**Untersuchter Text**
Es war eine Sensation, als 1991 das Manuskript der „Messe solennelle“ wieder auftauchte. Anlass für einen Rückblick des Herausgebers.
Die Entdeckung von Berlioz‘ Messe solennelle aus 1824 war eine der erstaunlichsten musikwissenschaftlichen Entdeckungen des späten 20. Jahrhunderts. Obwohl sie bereits zweimal zu Berlioz‘ Lebzeiten aufgeführt wurde und auch in seinen Mémoires Erwähnung fand, war die Musik selbst aber verschollen, bis 1991 Frans Moors die Manuskripte in der Kirche von St. Carolus Borromaeus in Antwerpen fand. Dies führte zur ersten Publikation des Werks im Jahre 1993 beim Bärenreiter-Verlag im 23. Band der New Berlioz Edition. Am 3. Oktober 1993 wurde die Messe unter der Leitung von John Eliot Gardiner im St. Petri Dom zu Bremen wiederaufgeführt.
Es war umso überraschender, als Berlioz in seinen Mémoires und in den Briefen an seine Freunde behauptet hat, dass er das Werk zerstört habe. Das gleiche sagte er auch zu den meisten seiner frühen Kompositionen, wie Le Cheval arabe, der Oper Estelle et Némorin, dem Oratorium Le Passage de la mer rouge und der dramatischen Szene Beverley ou le joueur. Vielleicht waren alle zerstört; sie wurden zumindest nie gefunden. Aber nach der zweiten Aufführung der Messe solennelle in St. Eustache in Paris im November 1827 war es für Berlioz klar, dass das Werk nicht wieder aufgeführt werden sollte, und er zerstörte mit großer Sicherheit die Chor- und Orchesterstimmen. Möglicherweise ohne darüber nachzudenken, welche Konsequenzen es haben könnte, gab Berlioz das Autograph der Partitur dem belgischen Geiger Antoine Bessems, der wohl in der Aufführung von 1827 mitspielte.

**Arbeitsauftrag 1**
Schreibe aus den Datensätzen die Zeilen unverändert ab, beginnend mit der Zeile, die „at (72, 117).“ enthält, bis einschließlich der Zeile, die „radio-label: Relato is“ enthält.

**Bereitgestellte Daten**
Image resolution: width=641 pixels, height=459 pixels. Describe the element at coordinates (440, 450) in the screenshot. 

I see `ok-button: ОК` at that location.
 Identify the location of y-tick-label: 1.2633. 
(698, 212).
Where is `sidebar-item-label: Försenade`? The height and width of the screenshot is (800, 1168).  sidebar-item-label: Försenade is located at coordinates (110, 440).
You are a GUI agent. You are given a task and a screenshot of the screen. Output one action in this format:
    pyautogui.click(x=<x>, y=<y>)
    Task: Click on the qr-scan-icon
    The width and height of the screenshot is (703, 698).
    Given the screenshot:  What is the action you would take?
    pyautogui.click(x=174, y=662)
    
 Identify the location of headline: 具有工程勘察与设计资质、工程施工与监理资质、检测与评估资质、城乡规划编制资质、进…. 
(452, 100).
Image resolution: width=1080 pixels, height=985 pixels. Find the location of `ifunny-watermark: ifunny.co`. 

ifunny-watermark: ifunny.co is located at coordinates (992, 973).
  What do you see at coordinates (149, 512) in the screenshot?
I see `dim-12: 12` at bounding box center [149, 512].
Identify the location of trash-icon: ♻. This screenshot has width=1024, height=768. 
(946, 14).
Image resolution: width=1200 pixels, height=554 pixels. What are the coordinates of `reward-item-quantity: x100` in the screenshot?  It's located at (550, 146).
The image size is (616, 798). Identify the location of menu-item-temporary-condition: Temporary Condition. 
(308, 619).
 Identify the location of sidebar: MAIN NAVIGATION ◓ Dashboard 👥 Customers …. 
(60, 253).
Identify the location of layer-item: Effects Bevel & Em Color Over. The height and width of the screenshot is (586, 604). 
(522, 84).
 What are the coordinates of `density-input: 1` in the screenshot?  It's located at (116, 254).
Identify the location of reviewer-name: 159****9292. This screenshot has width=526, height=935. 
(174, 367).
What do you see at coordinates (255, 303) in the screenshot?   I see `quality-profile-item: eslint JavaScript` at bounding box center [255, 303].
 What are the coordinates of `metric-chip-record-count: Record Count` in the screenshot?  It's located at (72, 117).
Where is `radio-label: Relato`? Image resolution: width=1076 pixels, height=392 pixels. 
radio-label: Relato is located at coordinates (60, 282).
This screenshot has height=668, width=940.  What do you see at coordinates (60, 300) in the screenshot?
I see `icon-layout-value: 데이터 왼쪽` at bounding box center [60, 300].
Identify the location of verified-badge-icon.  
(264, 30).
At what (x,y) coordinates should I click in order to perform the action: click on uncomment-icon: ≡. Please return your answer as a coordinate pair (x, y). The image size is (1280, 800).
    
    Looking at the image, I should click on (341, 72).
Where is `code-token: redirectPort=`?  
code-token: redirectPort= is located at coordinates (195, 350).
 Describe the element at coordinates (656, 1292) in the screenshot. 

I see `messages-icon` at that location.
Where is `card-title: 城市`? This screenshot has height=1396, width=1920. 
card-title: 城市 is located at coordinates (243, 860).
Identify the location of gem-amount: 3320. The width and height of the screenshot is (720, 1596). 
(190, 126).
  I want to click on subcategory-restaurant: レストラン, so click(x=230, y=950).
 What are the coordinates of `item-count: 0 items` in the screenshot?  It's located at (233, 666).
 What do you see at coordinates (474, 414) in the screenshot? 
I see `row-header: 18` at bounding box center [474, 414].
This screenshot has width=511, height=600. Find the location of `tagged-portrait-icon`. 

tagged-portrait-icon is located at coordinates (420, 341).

**Arbeitsauftrag 2**
Wiederhole aus dem Text über Berlioz' Messe solennelle die Stelle wortgetreu, beginnend mit „Es war eine“ und bis einschließlich „zu Bremen wiederaufgeführt.“.

**Lösung 1**
 What are the coordinates of `metric-chip-record-count: Record Count` in the screenshot?  It's located at (72, 117).
Where is `radio-label: Relato`? Image resolution: width=1076 pixels, height=392 pixels. 
radio-label: Relato is located at coordinates (60, 282).

**Lösung 2**
Es war eine Sensation, als 1991 das Manuskript der „Messe solennelle“ wieder auftauchte. Anlass für einen Rückblick des Herausgebers.
Die Entdeckung von Berlioz‘ Messe solennelle aus 1824 war eine der erstaunlichsten musikwissenschaftlichen Entdeckungen des späten 20. Jahrhunderts. Obwohl sie bereits zweimal zu Berlioz‘ Lebzeiten aufgeführt wurde und auch in seinen Mémoires Erwähnung fand, war die Musik selbst aber verschollen, bis 1991 Frans Moors die Manuskripte in der Kirche von St. Carolus Borromaeus in Antwerpen fand. Dies führte zur ersten Publikation des Werks im Jahre 1993 beim Bärenreiter-Verlag im 23. Band der New Berlioz Edition. Am 3. Oktober 1993 wurde die Messe unter der Leitung von John Eliot Gardiner im St. Petri Dom zu Bremen wiederaufgeführt.